_Entries taken from a collection_.

——————

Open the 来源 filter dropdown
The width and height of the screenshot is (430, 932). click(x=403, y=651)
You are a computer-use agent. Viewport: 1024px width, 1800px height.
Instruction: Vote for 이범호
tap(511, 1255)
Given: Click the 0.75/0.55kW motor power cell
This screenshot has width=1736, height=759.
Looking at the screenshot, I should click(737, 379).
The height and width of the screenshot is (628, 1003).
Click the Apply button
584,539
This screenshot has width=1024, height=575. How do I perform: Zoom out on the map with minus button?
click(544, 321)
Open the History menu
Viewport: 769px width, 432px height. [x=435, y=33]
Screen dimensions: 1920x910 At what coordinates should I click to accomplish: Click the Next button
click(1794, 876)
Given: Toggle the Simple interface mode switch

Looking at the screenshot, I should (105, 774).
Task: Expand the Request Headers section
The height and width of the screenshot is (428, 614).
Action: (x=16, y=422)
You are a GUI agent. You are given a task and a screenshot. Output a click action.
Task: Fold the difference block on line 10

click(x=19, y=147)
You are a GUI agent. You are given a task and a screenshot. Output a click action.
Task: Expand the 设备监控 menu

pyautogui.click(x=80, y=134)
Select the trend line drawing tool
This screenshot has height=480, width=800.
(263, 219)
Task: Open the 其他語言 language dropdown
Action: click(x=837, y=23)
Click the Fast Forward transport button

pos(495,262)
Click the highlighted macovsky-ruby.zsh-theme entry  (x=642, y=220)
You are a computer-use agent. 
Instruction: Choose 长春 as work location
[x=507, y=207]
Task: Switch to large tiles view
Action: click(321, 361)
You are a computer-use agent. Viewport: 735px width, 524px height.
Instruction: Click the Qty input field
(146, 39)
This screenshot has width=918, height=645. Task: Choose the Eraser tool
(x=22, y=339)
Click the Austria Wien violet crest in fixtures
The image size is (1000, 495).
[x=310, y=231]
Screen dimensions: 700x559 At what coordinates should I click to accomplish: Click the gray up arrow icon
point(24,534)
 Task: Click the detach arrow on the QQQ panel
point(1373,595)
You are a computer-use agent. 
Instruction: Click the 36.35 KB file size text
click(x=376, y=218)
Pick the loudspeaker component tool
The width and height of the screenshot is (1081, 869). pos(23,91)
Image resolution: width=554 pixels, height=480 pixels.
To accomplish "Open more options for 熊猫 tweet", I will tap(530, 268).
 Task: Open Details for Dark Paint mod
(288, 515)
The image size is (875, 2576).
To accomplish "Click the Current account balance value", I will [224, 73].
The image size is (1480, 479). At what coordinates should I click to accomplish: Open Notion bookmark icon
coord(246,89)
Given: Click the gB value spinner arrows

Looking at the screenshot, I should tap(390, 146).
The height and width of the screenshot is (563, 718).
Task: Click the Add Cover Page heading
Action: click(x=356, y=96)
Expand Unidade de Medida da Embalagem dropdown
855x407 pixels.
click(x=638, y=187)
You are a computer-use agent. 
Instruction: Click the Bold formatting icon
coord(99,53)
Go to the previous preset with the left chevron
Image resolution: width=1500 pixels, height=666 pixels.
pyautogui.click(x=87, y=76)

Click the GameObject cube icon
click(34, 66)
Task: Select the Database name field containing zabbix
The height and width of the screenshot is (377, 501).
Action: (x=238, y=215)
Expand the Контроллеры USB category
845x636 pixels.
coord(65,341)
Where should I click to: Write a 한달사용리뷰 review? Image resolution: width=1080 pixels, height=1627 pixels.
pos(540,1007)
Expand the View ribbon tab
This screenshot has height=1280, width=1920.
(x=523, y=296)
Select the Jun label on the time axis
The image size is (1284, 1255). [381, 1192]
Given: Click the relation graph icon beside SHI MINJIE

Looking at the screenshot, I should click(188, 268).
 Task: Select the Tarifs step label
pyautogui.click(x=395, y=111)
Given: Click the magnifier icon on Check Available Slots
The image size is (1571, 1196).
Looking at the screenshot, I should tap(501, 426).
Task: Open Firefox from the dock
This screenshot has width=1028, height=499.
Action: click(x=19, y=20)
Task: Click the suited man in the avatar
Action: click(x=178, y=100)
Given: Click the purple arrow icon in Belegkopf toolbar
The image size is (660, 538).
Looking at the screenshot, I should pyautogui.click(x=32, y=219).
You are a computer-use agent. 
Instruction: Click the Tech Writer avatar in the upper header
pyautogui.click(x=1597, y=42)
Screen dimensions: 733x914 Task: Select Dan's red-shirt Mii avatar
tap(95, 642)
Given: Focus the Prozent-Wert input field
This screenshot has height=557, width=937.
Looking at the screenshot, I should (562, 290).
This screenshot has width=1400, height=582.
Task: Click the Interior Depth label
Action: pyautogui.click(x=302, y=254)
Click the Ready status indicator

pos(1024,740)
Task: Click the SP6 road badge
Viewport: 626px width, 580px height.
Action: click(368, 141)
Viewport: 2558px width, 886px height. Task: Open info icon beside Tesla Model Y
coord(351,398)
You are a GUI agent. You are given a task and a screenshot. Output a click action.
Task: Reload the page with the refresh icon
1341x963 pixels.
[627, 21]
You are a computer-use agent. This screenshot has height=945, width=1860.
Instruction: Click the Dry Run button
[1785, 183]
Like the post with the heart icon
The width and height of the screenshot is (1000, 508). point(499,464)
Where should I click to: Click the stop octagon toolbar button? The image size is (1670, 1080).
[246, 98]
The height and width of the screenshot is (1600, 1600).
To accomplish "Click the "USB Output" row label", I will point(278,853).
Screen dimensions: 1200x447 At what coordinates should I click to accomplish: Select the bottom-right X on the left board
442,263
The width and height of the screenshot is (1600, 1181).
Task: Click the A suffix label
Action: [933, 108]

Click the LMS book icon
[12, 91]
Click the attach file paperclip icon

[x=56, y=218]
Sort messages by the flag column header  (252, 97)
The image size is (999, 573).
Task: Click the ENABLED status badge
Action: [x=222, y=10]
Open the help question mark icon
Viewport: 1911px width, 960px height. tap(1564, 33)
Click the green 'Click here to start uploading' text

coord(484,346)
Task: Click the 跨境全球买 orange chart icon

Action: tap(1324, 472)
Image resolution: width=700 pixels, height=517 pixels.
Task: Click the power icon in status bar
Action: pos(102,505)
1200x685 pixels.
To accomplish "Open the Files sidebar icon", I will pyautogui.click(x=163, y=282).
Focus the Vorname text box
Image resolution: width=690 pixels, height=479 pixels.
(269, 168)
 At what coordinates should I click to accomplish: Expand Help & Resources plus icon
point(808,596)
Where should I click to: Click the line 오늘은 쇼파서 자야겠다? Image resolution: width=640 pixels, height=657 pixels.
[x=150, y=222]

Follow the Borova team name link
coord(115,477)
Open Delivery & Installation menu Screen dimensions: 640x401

——————

_Exercise brief_.
Pull out all lines containing the word "will" from the entries above.

_Output of the exercise_.
To accomplish "Open more options for 熊猫 tweet", I will tap(530, 268).
To accomplish "Click the Current account balance value", I will [224, 73].
To accomplish "Click the "USB Output" row label", I will point(278,853).
To accomplish "Open the Files sidebar icon", I will pyautogui.click(x=163, y=282).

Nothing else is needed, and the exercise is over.